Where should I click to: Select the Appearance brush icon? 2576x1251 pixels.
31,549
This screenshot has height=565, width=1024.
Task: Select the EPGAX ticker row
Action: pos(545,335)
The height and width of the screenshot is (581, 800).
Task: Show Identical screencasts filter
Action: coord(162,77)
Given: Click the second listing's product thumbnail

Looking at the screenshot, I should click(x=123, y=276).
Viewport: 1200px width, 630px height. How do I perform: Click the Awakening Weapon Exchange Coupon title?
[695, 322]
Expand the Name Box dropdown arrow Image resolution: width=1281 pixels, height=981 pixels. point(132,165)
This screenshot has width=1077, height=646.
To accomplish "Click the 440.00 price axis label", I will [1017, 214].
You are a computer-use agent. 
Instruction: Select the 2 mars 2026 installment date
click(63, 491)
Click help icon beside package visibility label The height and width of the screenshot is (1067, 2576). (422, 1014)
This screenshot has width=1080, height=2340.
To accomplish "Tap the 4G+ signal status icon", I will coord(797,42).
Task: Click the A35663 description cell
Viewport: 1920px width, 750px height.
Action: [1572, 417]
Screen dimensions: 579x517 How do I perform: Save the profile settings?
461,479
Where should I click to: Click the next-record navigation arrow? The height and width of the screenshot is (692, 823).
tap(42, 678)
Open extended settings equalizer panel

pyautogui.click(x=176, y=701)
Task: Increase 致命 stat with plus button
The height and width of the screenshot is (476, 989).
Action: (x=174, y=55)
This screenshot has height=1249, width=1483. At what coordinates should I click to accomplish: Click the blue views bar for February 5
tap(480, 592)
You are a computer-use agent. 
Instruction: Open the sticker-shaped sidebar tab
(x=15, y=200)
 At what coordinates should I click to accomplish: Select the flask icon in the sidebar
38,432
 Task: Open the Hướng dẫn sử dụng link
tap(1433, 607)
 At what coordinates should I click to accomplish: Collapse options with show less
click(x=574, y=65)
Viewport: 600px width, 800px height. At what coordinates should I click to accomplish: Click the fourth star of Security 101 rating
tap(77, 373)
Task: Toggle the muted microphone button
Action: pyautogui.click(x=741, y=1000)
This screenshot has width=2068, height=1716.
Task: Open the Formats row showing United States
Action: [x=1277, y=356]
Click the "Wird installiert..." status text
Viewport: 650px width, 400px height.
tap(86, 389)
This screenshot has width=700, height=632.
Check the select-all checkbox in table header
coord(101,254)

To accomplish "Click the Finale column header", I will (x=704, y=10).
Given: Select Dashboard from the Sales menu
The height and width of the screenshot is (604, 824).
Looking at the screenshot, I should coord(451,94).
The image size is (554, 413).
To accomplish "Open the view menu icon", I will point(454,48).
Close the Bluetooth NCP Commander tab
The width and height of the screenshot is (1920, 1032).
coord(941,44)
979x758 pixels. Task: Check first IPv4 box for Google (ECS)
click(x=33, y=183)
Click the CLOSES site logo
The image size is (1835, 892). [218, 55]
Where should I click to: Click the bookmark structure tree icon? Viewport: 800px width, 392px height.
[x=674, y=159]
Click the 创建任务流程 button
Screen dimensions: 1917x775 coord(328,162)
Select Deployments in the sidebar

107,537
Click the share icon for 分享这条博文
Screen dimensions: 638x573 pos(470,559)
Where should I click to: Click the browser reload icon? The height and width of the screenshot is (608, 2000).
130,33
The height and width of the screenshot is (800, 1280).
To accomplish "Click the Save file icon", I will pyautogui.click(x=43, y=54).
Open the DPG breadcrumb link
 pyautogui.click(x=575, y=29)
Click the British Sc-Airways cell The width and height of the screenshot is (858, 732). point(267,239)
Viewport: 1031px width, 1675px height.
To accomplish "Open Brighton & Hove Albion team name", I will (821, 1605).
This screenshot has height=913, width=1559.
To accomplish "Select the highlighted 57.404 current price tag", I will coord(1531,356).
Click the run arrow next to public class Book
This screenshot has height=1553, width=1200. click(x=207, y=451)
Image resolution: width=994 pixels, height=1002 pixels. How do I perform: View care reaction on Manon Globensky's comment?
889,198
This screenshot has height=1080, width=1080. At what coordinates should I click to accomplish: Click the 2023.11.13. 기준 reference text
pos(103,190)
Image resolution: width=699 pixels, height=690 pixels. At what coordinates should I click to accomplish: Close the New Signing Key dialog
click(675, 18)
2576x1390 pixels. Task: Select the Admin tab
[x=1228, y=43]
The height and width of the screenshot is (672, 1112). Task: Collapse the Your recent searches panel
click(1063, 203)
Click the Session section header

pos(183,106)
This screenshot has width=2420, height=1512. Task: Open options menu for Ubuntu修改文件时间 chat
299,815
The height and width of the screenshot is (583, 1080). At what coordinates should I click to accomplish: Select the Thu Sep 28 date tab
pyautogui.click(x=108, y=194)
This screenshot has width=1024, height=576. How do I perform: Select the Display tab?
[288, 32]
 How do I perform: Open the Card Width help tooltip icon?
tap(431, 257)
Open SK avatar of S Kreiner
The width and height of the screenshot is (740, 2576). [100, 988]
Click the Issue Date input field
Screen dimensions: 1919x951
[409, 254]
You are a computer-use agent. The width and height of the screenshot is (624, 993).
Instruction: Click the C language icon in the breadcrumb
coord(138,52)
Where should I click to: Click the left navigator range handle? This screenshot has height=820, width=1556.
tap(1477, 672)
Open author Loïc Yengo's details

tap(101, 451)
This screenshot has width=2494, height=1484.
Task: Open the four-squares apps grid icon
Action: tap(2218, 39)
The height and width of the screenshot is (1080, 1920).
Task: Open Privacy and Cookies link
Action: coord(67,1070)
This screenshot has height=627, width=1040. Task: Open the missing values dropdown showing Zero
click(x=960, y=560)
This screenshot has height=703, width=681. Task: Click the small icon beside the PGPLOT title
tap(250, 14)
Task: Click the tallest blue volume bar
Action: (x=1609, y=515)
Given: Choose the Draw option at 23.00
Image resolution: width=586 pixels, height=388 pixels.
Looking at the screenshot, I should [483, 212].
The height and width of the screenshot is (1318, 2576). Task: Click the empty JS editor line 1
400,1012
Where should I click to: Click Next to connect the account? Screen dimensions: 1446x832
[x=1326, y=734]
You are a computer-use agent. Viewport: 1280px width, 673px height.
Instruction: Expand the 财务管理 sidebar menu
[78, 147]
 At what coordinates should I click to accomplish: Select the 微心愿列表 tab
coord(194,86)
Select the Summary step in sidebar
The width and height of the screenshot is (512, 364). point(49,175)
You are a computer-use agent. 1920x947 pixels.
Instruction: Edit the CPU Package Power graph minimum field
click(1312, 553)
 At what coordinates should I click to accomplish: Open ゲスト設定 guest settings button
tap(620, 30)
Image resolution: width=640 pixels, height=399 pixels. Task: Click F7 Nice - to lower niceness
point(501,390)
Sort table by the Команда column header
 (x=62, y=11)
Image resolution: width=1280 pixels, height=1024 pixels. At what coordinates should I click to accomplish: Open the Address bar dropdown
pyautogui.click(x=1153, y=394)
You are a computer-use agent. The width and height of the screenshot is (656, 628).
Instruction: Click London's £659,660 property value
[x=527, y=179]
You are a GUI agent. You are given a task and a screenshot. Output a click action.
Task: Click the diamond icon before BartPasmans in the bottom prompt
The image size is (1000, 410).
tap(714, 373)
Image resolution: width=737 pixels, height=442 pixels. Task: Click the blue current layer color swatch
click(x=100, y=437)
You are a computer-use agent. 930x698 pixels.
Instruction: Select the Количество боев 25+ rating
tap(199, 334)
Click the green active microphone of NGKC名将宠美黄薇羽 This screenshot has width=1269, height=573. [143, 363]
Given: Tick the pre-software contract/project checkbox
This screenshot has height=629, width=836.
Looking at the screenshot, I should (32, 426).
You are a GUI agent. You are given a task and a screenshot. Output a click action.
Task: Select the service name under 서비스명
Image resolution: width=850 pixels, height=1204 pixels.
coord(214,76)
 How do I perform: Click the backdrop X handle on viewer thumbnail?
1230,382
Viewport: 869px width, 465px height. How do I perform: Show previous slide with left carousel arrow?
-------------------------
Please pull out the stretch of the records from the line containing "How do I perform: Open" through the line containing "tap(1477, 672)", both lines included, and copy it word for word.

 How do I perform: Open the Card Width help tooltip icon?
tap(431, 257)
Open SK avatar of S Kreiner
The width and height of the screenshot is (740, 2576). [100, 988]
Click the Issue Date input field
Screen dimensions: 1919x951
[409, 254]
You are a computer-use agent. The width and height of the screenshot is (624, 993).
Instruction: Click the C language icon in the breadcrumb
coord(138,52)
Where should I click to: Click the left navigator range handle? This screenshot has height=820, width=1556.
tap(1477, 672)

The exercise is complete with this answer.